(I know, I think I’ve used that title before, I promise I will probably use it again–it may even become the title of this blog eventually!)
In my studies in Anglicanism, I’ve been comparing the prayer books used in England and the USA throughout the history of the communion. It is certainly an interesting exercise and I think it is sharpening my theological vision.
One of the changes that has occurred that was brought to my attention by an article the late Peter Toon wrote is the addition of, “by the power of” to the Apostle’s and Nicene Creeds in the 1979 US Prayer Book. You see, most renderings of the creeds say, “Who was conceived by the Holy Spirit.” The 1979 changes that to read, “Who was conceived by the power of the Holy Spirit.”

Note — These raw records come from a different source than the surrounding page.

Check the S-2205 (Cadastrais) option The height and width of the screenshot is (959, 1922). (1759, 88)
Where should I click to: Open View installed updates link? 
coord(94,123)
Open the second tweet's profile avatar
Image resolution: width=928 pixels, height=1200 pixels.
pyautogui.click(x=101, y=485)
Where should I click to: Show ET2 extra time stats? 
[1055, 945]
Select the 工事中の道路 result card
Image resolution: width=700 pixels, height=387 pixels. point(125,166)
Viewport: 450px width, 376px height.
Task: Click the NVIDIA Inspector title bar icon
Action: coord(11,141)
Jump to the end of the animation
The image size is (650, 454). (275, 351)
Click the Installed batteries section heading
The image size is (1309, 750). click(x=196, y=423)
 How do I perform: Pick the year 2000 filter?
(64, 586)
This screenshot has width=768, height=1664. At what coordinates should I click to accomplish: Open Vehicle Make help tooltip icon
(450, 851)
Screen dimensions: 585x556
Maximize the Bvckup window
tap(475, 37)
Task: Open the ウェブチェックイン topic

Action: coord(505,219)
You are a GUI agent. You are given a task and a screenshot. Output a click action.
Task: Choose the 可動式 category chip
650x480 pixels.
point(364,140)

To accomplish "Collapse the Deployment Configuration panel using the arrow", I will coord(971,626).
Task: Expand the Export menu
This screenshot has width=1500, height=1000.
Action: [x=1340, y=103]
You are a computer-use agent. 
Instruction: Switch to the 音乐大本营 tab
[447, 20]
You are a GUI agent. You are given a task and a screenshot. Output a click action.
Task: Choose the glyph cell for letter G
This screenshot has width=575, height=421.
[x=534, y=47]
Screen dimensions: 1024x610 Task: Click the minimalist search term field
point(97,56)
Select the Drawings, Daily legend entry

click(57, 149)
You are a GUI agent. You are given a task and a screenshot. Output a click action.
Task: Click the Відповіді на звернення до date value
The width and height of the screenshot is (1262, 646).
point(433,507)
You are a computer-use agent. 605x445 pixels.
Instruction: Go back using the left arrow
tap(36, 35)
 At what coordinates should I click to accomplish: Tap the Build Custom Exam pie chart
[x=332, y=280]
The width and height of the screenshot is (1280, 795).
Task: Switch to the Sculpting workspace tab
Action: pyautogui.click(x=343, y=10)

So, what’s the big deal? Is it theological nit-picking? Well, my first question is, “Why add it?” It does nothing to clarify the text. In fact, I think it obscures it. Consider this interchange between the Pharisees and Pilate:
Pilate also wrote an inscription and put it on the cross. It read, “Jesus of Nazareth, the King of the Jews.” Many of the Jews read this inscription, for the place where Jesus was crucified was near the city, and it was written in Aramaic, in Latin, and in Greek. So the chief priests of the Jews said to Pilate, “Do not write, ‘The King of the Jews,’ but rather, ‘This man said, I am King of the Jews.’” Pilate answered, “What I have written I have written.” (John 19:19-22 ESV)
Did the Pharisees request alter the truth? No. We could argue that Jesus never actually said, “I am the King of the Jews,” but his interchange with Pilate and his refusal to deny that he was make it clear enough. The Pharisee’s request to change the sign hung on the cross does not change the meaning, but it changes the perception of the message.
Consider another example. Say we’re at some social function and you and I have just met. I point to a woman across the room and say, “She’s my wife.” If I instead said, “That woman claims to be my wife,” you would most likely get a much different impression. Obviously, (and thankfully!) my wife does claim me. The second statement would not be false, but it would be misleading. It would place questions in your mind that the former statement did not. It would cast doubt on her actually being my wife.
The same is true with “This man said, “I am King of the Jews.”” Those reading the sign would naturally wonder, “Does that mean he wasn’t really? Is that why he’s hanging there?”
“In the power of the Holy Spirit” also opens a door for us to walk through that was not present before. Obviously, if the Holy Spirit does anything, he does it through his power. I don’t need to proclaim I am doing something in my own power, I only ever proclaim power when I am working on behalf of someone or something else. “By the power invested in me by the church and the state, I now pronounce you man and wife.”
So, “in the power of” opens the door to another agent working, “in the power of the Holy Spirit.” Like, say, Joseph? With that simple step through this theological gap created by this addition, the virgin birth is gone, and yet the appearance of orthodoxy remains because it is consistent with the revised creed. Granted, you still have that pesky line about the Virgin Mary to contend with…but I hope you see my point.
There is no historical precedent for adding “in the power of” and it creates potential problems and solves none. It only makes sense if there is an ulterior agenda at work. A revisionist, heretical agenda. It has been widely put forward in some circles that is what was at work with the 1979 prayer book. I would say this one small addition supports such a view. That is, unless someone can supply evidence to the contrary.